See State Schema Definition for details.

Agent C: External Wiki Monitor

Purpose: Track changes on source wikis and refresh content.

Inputs:

Monitored URLs and change detection rules
Check frequency (recommended: weekly)

Process:

Poll source sites on schedule respecting robots.txt
Detect new pages or modified content
Compare against imported content hash in local wiki
Ignore minor formatting/link changes
Generate revised page content with merged changes
Pass proposed changes to Validation Agent
Apply update automatically on validation pass

Agent D: ESI Data Collector

Purpose: Pull official structured data directly from CCP's ESI API.

Inputs:

ESI API endpoints for ships, modules, items, skills
Update frequency: hourly for static data (independent of daily batch), daily for dynamic data (part of 02:00 UTC batch)

Process:

Poll ESI API on schedule with proper rate limiting
Extract structured game data
Generate or update data-driven pages automatically
Merge structured data with human-readable content from other sources
Compute content hash and skip if unchanged since last poll
Pass proposed changes to Validation Agent

Agent E: Content Validation & Review Agent

Purpose: Automated quality control for all content changes.

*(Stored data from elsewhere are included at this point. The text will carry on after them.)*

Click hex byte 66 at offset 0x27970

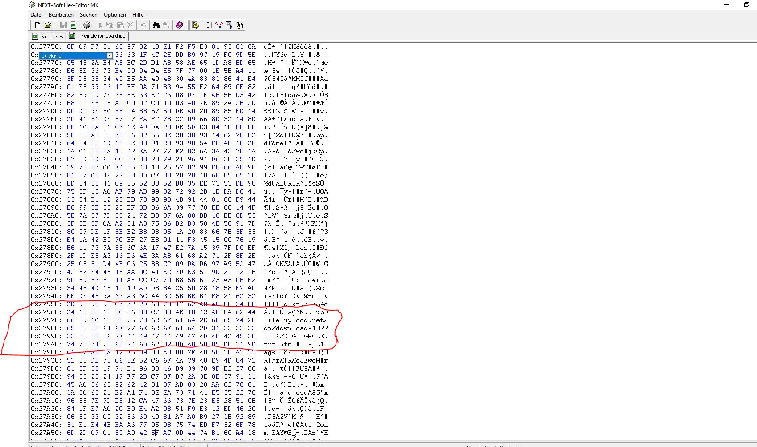[x=71, y=320]
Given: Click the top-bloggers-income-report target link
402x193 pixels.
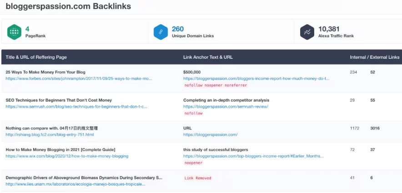Looking at the screenshot, I should coord(253,156).
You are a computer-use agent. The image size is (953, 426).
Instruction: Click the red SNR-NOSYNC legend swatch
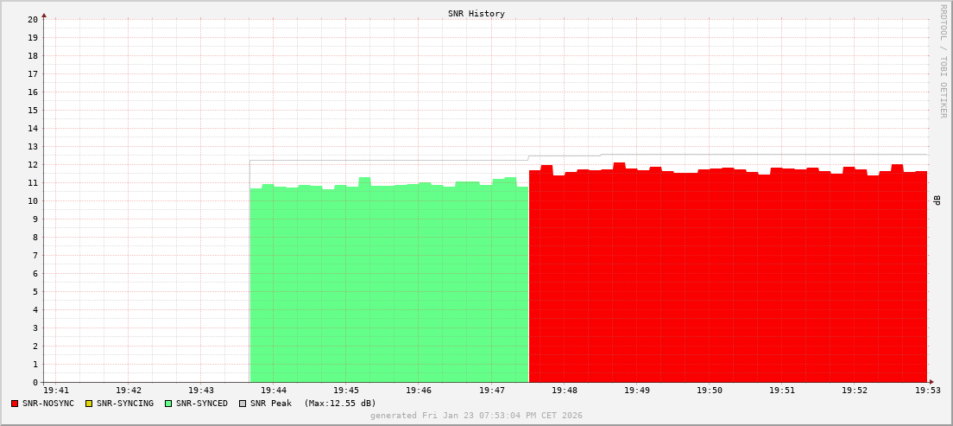(x=15, y=404)
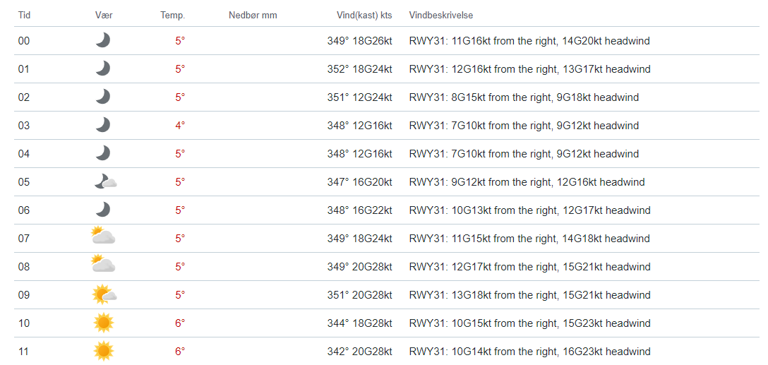Click the 6° temperature at hour 10
The image size is (768, 365).
pos(180,323)
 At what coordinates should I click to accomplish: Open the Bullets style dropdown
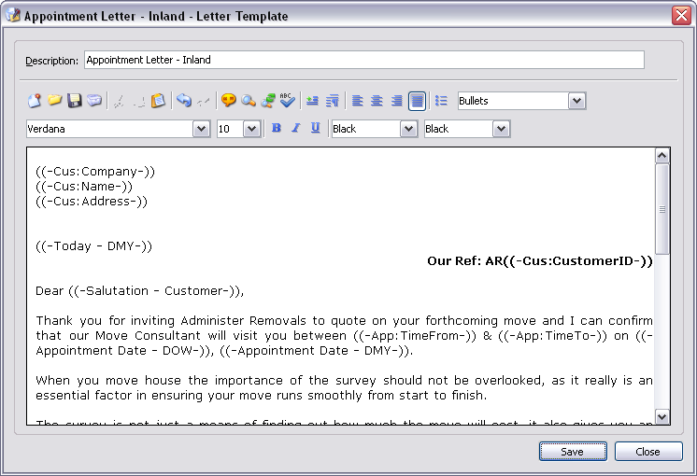pos(576,101)
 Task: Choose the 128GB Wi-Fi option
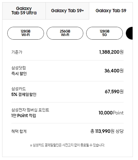(25, 33)
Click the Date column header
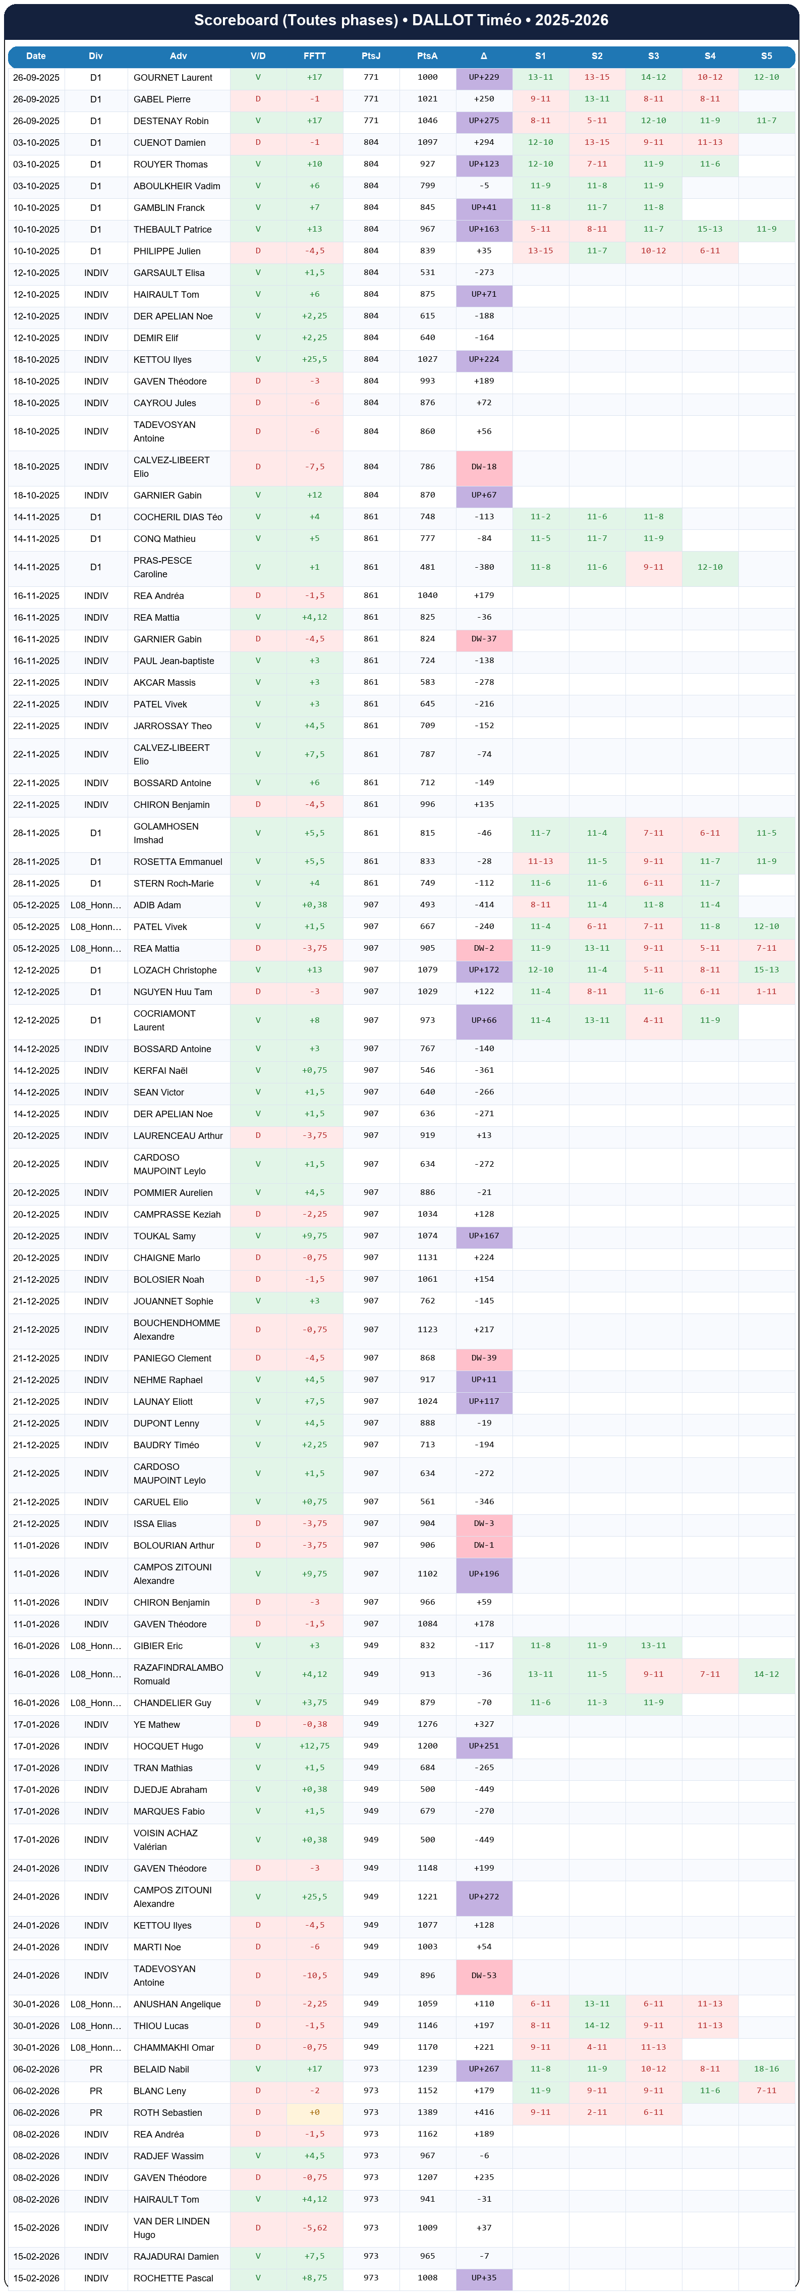 coord(36,56)
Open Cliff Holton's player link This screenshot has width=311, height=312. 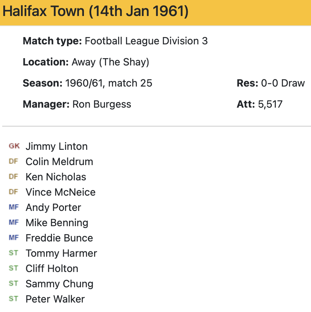(52, 269)
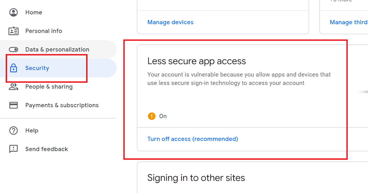Click the Help question mark icon
The image size is (368, 193).
click(13, 131)
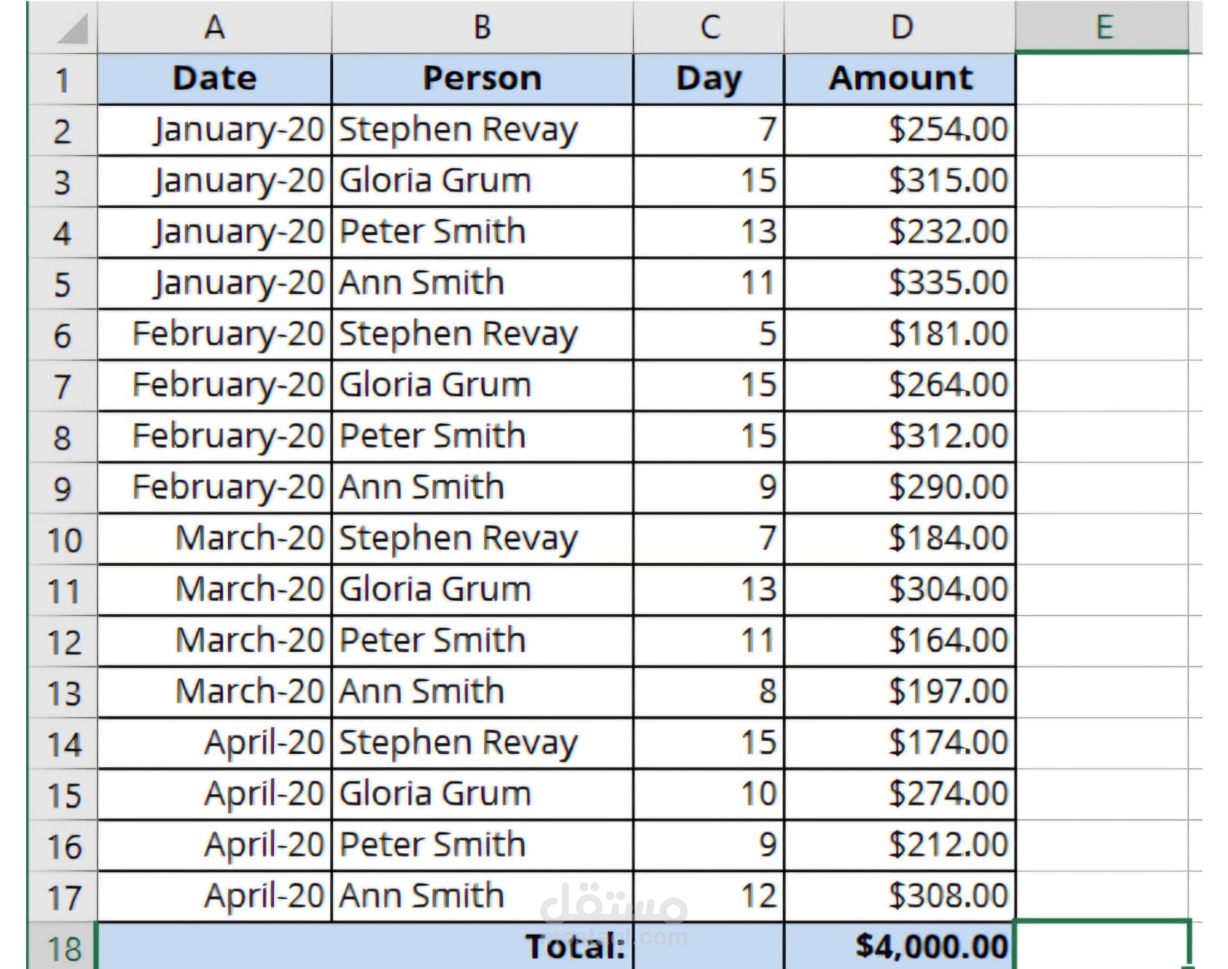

Replaces all human review.

Validation Rules:

Structural validation: Markdown syntax, page hierarchy, metadata presence
Content validation: Factual consistency, no broken references, completeness
Change validation: Diff analysis, only expected changes applied, no unintended modifications
Cross-reference validation: All internal links resolve correctly
TOS compliance: Proper attribution included for all imported content

Process:

Receive proposed change from upstream agent
Run all validation checks
Generate confidence score (0-100%)
If score > 95%: Approve for publication
If score 70-95%: Request regeneration with feedback
If score <70%: Reject change and generate system alert

Agent F: Numerical Validation Layer

Purpose: Rule-based validation for game data, separate from LLM validation. Catches LLM hallucinations in structured data.

Validation Categories:

Data Type	Validation Rules	Source of Truth
Ship stats	Base HP, velocity, slots, fitting stats within ±0% of ESI	ESI API
Module stats	CPU, PG, range, damage multipliers	ESI API
Skill requirements	Prerequisites match skill tree	ESI API
Fitting calculations	Must pass CPU/PG budget checks	Local calculation
Market data	Prices non-negative, volume non-negative	ESI API
Links/IDs	All typeIDs resolve to valid entities	ESI API lookup

Process:

Extract all numerical values from proposed content
Cross-reference against ESI API for game data
Flag any discrepancies >0% for ship/module stats
Reject content with invalid typeIDs or broken references
Log all validation results for audit

Override Rules:

Numerical validation failures = auto-reject (no LLM override possible)
Historical content (archived ships/modules) flagged for manual review

Agent G: Asset & Reference Handler

Purpose: Centralized management of all images, links, and external references.

Process:

Receive all extracted images and references from other agents
Download images to local storage (respecting copyright/attribution)
Rewrite all image URLs to local wiki paths
Rewrite all external links to reference original source
Add source attribution footer to all pages
Check for broken links on every update
Maintain asset integrity across all pages

4. Model Intelligence Tiers

Different agents require different levels of LLM reasoning. Using appropriate models reduces cost and improves reliability.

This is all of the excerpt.